● What you are asked to do
Replace "How do I perform" with "How can I do" everywhere in these lines, and leave the rest unchanged.

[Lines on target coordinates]
■ ■ ■ ■ ■ ■ ■
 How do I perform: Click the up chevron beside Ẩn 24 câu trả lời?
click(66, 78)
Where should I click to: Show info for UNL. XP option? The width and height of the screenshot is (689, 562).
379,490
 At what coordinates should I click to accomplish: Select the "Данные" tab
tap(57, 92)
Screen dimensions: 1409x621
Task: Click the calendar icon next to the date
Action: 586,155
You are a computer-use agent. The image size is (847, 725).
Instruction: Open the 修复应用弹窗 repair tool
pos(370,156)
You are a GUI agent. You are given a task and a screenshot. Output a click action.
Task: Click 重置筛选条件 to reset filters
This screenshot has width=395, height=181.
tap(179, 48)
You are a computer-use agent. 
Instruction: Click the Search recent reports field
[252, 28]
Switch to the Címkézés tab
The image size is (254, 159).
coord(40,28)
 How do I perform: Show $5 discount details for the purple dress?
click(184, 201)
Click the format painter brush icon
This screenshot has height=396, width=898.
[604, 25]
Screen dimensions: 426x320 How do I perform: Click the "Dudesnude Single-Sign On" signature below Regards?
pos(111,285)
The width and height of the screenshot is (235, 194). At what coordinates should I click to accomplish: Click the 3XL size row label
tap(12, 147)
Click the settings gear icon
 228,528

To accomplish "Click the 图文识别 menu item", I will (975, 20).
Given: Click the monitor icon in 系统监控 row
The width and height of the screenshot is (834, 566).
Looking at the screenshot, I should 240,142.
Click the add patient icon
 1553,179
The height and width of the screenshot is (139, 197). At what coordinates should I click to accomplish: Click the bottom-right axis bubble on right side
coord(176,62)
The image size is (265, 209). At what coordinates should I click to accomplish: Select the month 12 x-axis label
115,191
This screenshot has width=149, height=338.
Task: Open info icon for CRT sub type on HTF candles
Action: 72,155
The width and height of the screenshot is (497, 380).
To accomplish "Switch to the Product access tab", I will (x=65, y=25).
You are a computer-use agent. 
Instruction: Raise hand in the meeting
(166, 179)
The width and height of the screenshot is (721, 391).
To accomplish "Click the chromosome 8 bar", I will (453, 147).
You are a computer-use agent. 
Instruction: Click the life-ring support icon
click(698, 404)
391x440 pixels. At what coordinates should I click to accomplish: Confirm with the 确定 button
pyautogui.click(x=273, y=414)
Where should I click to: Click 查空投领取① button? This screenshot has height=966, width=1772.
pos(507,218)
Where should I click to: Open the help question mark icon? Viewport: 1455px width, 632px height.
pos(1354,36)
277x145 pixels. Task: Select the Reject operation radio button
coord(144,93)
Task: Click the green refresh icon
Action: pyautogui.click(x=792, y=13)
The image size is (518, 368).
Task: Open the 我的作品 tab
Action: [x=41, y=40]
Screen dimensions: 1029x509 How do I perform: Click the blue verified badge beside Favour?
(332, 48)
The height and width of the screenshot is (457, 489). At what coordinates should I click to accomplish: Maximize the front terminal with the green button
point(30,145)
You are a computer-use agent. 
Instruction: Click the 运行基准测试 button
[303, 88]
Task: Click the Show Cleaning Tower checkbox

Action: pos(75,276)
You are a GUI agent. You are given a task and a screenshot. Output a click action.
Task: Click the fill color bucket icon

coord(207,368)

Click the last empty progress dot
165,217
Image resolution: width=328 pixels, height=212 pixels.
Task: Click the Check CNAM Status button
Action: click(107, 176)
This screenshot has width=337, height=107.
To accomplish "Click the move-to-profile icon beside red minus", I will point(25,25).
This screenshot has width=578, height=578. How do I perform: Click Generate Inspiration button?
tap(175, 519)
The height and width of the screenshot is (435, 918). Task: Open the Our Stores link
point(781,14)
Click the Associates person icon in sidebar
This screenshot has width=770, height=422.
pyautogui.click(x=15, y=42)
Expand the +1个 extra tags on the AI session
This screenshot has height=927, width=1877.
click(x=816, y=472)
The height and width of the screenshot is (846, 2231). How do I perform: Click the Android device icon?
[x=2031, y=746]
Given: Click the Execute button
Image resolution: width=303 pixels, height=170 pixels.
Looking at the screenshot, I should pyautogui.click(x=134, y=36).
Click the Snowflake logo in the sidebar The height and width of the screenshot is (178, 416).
■ ■ ■ ■ ■ ■ ■
● Exercise solution
 How can I do: Click the up chevron beside Ẩn 24 câu trả lời?
click(66, 78)
Where should I click to: Show info for UNL. XP option? The width and height of the screenshot is (689, 562).
379,490
 At what coordinates should I click to accomplish: Select the "Данные" tab
tap(57, 92)
Screen dimensions: 1409x621
Task: Click the calendar icon next to the date
Action: 586,155
You are a computer-use agent. The image size is (847, 725).
Instruction: Open the 修复应用弹窗 repair tool
pos(370,156)
You are a GUI agent. You are given a task and a screenshot. Output a click action.
Task: Click 重置筛选条件 to reset filters
This screenshot has width=395, height=181.
tap(179, 48)
You are a computer-use agent. 
Instruction: Click the Search recent reports field
[252, 28]
Switch to the Címkézés tab
The image size is (254, 159).
coord(40,28)
 How can I do: Show $5 discount details for the purple dress?
click(184, 201)
Click the format painter brush icon
This screenshot has height=396, width=898.
[604, 25]
Screen dimensions: 426x320 How can I do: Click the "Dudesnude Single-Sign On" signature below Regards?
pos(111,285)
The width and height of the screenshot is (235, 194). At what coordinates should I click to accomplish: Click the 3XL size row label
tap(12, 147)
Click the settings gear icon
 228,528

To accomplish "Click the 图文识别 menu item", I will (975, 20).
Given: Click the monitor icon in 系统监控 row
The width and height of the screenshot is (834, 566).
Looking at the screenshot, I should 240,142.
Click the add patient icon
 1553,179
The height and width of the screenshot is (139, 197). At what coordinates should I click to accomplish: Click the bottom-right axis bubble on right side
coord(176,62)
The image size is (265, 209). At what coordinates should I click to accomplish: Select the month 12 x-axis label
115,191
This screenshot has width=149, height=338.
Task: Open info icon for CRT sub type on HTF candles
Action: 72,155
The width and height of the screenshot is (497, 380).
To accomplish "Switch to the Product access tab", I will (x=65, y=25).
You are a computer-use agent. 
Instruction: Raise hand in the meeting
(166, 179)
The width and height of the screenshot is (721, 391).
To accomplish "Click the chromosome 8 bar", I will (453, 147).
You are a computer-use agent. 
Instruction: Click the life-ring support icon
click(698, 404)
391x440 pixels. At what coordinates should I click to accomplish: Confirm with the 确定 button
pyautogui.click(x=273, y=414)
Where should I click to: Click 查空投领取① button? This screenshot has height=966, width=1772.
pos(507,218)
Where should I click to: Open the help question mark icon? Viewport: 1455px width, 632px height.
pos(1354,36)
277x145 pixels. Task: Select the Reject operation radio button
coord(144,93)
Task: Click the green refresh icon
Action: pyautogui.click(x=792, y=13)
The image size is (518, 368).
Task: Open the 我的作品 tab
Action: [x=41, y=40]
Screen dimensions: 1029x509 How can I do: Click the blue verified badge beside Favour?
(332, 48)
The height and width of the screenshot is (457, 489). At what coordinates should I click to accomplish: Maximize the front terminal with the green button
point(30,145)
You are a computer-use agent. 
Instruction: Click the 运行基准测试 button
[303, 88]
Task: Click the Show Cleaning Tower checkbox

Action: pos(75,276)
You are a GUI agent. You are given a task and a screenshot. Output a click action.
Task: Click the fill color bucket icon

coord(207,368)

Click the last empty progress dot
165,217
Image resolution: width=328 pixels, height=212 pixels.
Task: Click the Check CNAM Status button
Action: click(107, 176)
This screenshot has width=337, height=107.
To accomplish "Click the move-to-profile icon beside red minus", I will point(25,25).
This screenshot has width=578, height=578. How can I do: Click Generate Inspiration button?
tap(175, 519)
The height and width of the screenshot is (435, 918). Task: Open the Our Stores link
point(781,14)
Click the Associates person icon in sidebar
This screenshot has width=770, height=422.
pyautogui.click(x=15, y=42)
Expand the +1个 extra tags on the AI session
This screenshot has height=927, width=1877.
click(x=816, y=472)
The height and width of the screenshot is (846, 2231). How can I do: Click the Android device icon?
[x=2031, y=746]
Given: Click the Execute button
Image resolution: width=303 pixels, height=170 pixels.
Looking at the screenshot, I should pyautogui.click(x=134, y=36).
Click the Snowflake logo in the sidebar The height and width of the screenshot is (178, 416).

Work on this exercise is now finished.